▶ [演習]: 以下のすべての行を、空行を除いたうえで1行を1つの文字列とするJSONのリストに変換せよ。

▶ [本演習の素材]:

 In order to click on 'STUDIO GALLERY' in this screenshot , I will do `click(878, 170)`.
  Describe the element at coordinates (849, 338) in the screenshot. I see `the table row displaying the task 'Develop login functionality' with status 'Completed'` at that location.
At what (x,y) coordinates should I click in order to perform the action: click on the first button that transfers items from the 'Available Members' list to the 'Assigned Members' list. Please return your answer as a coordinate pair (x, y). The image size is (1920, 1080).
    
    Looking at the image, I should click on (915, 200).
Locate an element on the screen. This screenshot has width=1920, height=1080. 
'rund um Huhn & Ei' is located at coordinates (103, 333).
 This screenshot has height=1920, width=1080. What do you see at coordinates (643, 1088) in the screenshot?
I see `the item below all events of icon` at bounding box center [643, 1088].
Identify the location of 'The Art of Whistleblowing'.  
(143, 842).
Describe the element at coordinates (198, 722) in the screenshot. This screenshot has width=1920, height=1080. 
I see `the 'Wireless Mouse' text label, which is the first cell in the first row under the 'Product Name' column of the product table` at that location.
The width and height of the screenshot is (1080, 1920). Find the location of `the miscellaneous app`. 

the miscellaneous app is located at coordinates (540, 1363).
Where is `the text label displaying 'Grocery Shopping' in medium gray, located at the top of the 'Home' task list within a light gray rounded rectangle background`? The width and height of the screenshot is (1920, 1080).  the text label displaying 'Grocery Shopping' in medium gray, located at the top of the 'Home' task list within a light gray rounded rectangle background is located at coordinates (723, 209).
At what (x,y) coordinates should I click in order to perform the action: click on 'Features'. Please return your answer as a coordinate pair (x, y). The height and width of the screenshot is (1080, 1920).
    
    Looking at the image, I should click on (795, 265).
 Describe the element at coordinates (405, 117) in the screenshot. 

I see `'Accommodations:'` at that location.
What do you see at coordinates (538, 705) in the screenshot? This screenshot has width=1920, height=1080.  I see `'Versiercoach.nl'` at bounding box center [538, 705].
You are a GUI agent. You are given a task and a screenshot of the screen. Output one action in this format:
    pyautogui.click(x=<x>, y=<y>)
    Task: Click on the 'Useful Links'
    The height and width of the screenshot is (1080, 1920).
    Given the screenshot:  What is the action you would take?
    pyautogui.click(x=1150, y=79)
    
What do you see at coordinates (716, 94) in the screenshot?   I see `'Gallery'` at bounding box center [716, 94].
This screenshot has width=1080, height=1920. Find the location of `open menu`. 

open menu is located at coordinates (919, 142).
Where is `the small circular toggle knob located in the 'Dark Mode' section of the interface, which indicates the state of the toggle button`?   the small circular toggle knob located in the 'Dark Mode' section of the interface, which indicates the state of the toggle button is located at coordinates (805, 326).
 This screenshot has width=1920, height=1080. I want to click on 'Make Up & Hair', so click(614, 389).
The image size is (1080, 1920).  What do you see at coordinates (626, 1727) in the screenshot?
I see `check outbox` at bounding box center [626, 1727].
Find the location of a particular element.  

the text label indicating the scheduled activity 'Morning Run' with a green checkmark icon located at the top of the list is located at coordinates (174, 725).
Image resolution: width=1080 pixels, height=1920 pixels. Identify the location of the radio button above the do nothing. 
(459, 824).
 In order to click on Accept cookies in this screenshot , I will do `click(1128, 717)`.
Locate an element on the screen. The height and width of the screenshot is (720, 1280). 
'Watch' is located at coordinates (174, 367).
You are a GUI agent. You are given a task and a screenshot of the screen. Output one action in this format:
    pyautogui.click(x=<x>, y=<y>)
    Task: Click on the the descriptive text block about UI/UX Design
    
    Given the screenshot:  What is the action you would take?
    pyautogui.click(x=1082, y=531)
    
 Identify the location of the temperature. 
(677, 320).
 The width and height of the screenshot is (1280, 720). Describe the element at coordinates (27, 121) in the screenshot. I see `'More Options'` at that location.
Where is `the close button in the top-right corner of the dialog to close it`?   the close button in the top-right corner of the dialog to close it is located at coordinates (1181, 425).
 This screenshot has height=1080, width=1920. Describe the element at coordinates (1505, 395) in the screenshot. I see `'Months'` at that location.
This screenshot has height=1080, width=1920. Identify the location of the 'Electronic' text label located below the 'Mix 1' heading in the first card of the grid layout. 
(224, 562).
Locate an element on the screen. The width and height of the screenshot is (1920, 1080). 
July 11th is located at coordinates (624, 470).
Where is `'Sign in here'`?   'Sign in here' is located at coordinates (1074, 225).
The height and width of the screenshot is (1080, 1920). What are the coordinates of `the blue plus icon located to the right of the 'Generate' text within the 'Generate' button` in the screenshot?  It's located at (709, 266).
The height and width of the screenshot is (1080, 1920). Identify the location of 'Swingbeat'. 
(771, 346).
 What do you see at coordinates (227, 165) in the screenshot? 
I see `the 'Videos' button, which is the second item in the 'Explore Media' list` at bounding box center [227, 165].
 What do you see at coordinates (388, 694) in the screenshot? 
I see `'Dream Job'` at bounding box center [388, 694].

▶ [課題の結果]:
[
  " In order to click on 'STUDIO GALLERY' in this screenshot , I will do `click(878, 170)`.",
  "  Describe the element at coordinates (849, 338) in the screenshot. I see `the table row displaying the task 'Develop login functionality' with status 'Completed'` at that location.",
  "At what (x,y) coordinates should I click in order to perform the action: click on the first button that transfers items from the 'Available Members' list to the 'Assigned Members' list. Please return your answer as a coordinate pair (x, y). The image size is (1920, 1080).",
  "    Looking at the image, I should click on (915, 200).",
  "Locate an element on the screen. This screenshot has width=1920, height=1080. ",
  "'rund um Huhn & Ei' is located at coordinates (103, 333).",
  " This screenshot has height=1920, width=1080. What do you see at coordinates (643, 1088) in the screenshot?",
  "I see `the item below all events of icon` at bounding box center [643, 1088].",
  "Identify the location of 'The Art of Whistleblowing'.  ",
  "(143, 842).",
  "Describe the element at coordinates (198, 722) in the screenshot. This screenshot has width=1920, height=1080. ",
  "I see `the 'Wireless Mouse' text label, which is the first cell in the first row under the 'Product Name' column of the product table` at that location.",
  "The width and height of the screenshot is (1080, 1920). Find the location of `the miscellaneous app`. ",
  "the miscellaneous app is located at coordinates (540, 1363).",
  "Where is `the text label displaying 'Grocery Shopping' in medium gray, located at the top of the 'Home' task list within a light gray rounded rectangle background`? The width and height of the screenshot is (1920, 1080).  the text label displaying 'Grocery Shopping' in medium gray, located at the top of the 'Home' task list within a light gray rounded rectangle background is located at coordinates (723, 209).",
  "At what (x,y) coordinates should I click in order to perform the action: click on 'Features'. Please return your answer as a coordinate pair (x, y). The height and width of the screenshot is (1080, 1920).",
  "    Looking at the image, I should click on (795, 265).",
  " Describe the element at coordinates (405, 117) in the screenshot. ",
  "I see `'Accommodations:'` at that location.",
  "What do you see at coordinates (538, 705) in the screenshot? This screenshot has width=1920, height=1080.  I see `'Versiercoach.nl'` at bounding box center [538, 705].",
  "You are a GUI agent. You are given a task and a screenshot of the screen. Output one action in this format:",
  "    pyautogui.click(x=<x>, y=<y>)",
  "    Task: Click on the 'Useful Links'",
  "    The height and width of the screenshot is (1080, 1920).",
  "    Given the screenshot:  What is the action you would take?",
  "    pyautogui.click(x=1150, y=79)",
  "What do you see at coordinates (716, 94) in the screenshot?   I see `'Gallery'` at bounding box center [716, 94].",
  "This screenshot has width=1080, height=1920. Find the location of `open menu`. ",
  "open menu is located at coordinates (919, 142).",
  "Where is `the small circular toggle knob located in the 'Dark Mode' section of the interface, which indicates the state of the toggle button`?   the small circular toggle knob located in the 'Dark Mode' section of the interface, which indicates the state of the toggle button is located at coordinates (805, 326).",
  " This screenshot has width=1920, height=1080. I want to click on 'Make Up & Hair', so click(614, 389).",
  "The image size is (1080, 1920).  What do you see at coordinates (626, 1727) in the screenshot?",
  "I see `check outbox` at bounding box center [626, 1727].",
  "Find the location of a particular element.  ",
  "the text label indicating the scheduled activity 'Morning Run' with a green checkmark icon located at the top of the list is located at coordinates (174, 725).",
  "Image resolution: width=1080 pixels, height=1920 pixels. Identify the location of the radio button above the do nothing. ",
  "(459, 824).",
  " In order to click on Accept cookies in this screenshot , I will do `click(1128, 717)`.",
  "Locate an element on the screen. The height and width of the screenshot is (720, 1280). ",
  "'Watch' is located at coordinates (174, 367).",
  "You are a GUI agent. You are given a task and a screenshot of the screen. Output one action in this format:",
  "    pyautogui.click(x=<x>, y=<y>)",
  "    Task: Click on the the descriptive text block about UI/UX Design",
  "    Given the screenshot:  What is the action you would take?",
  "    pyautogui.click(x=1082, y=531)",
  " Identify the location of the temperature. ",
  "(677, 320).",
  " The width and height of the screenshot is (1280, 720). Describe the element at coordinates (27, 121) in the screenshot. I see `'More Options'` at that location.",
  "Where is `the close button in the top-right corner of the dialog to close it`?   the close button in the top-right corner of the dialog to close it is located at coordinates (1181, 425).",
  " This screenshot has height=1080, width=1920. Describe the element at coordinates (1505, 395) in the screenshot. I see `'Months'` at that location.",
  "This screenshot has height=1080, width=1920. Identify the location of the 'Electronic' text label located below the 'Mix 1' heading in the first card of the grid layout. ",
  "(224, 562).",
  "Locate an element on the screen. The width and height of the screenshot is (1920, 1080). ",
  "July 11th is located at coordinates (624, 470).",
  "Where is `'Sign in here'`?   'Sign in here' is located at coordinates (1074, 225).",
  "The height and width of the screenshot is (1080, 1920). What are the coordinates of `the blue plus icon located to the right of the 'Generate' text within the 'Generate' button` in the screenshot?  It's located at (709, 266).",
  "The height and width of the screenshot is (1080, 1920). Identify the location of 'Swingbeat'. ",
  "(771, 346).",
  " What do you see at coordinates (227, 165) in the screenshot? ",
  "I see `the 'Videos' button, which is the second item in the 'Explore Media' list` at bounding box center [227, 165].",
  " What do you see at coordinates (388, 694) in the screenshot? ",
  "I see `'Dream Job'` at bounding box center [388, 694]."
]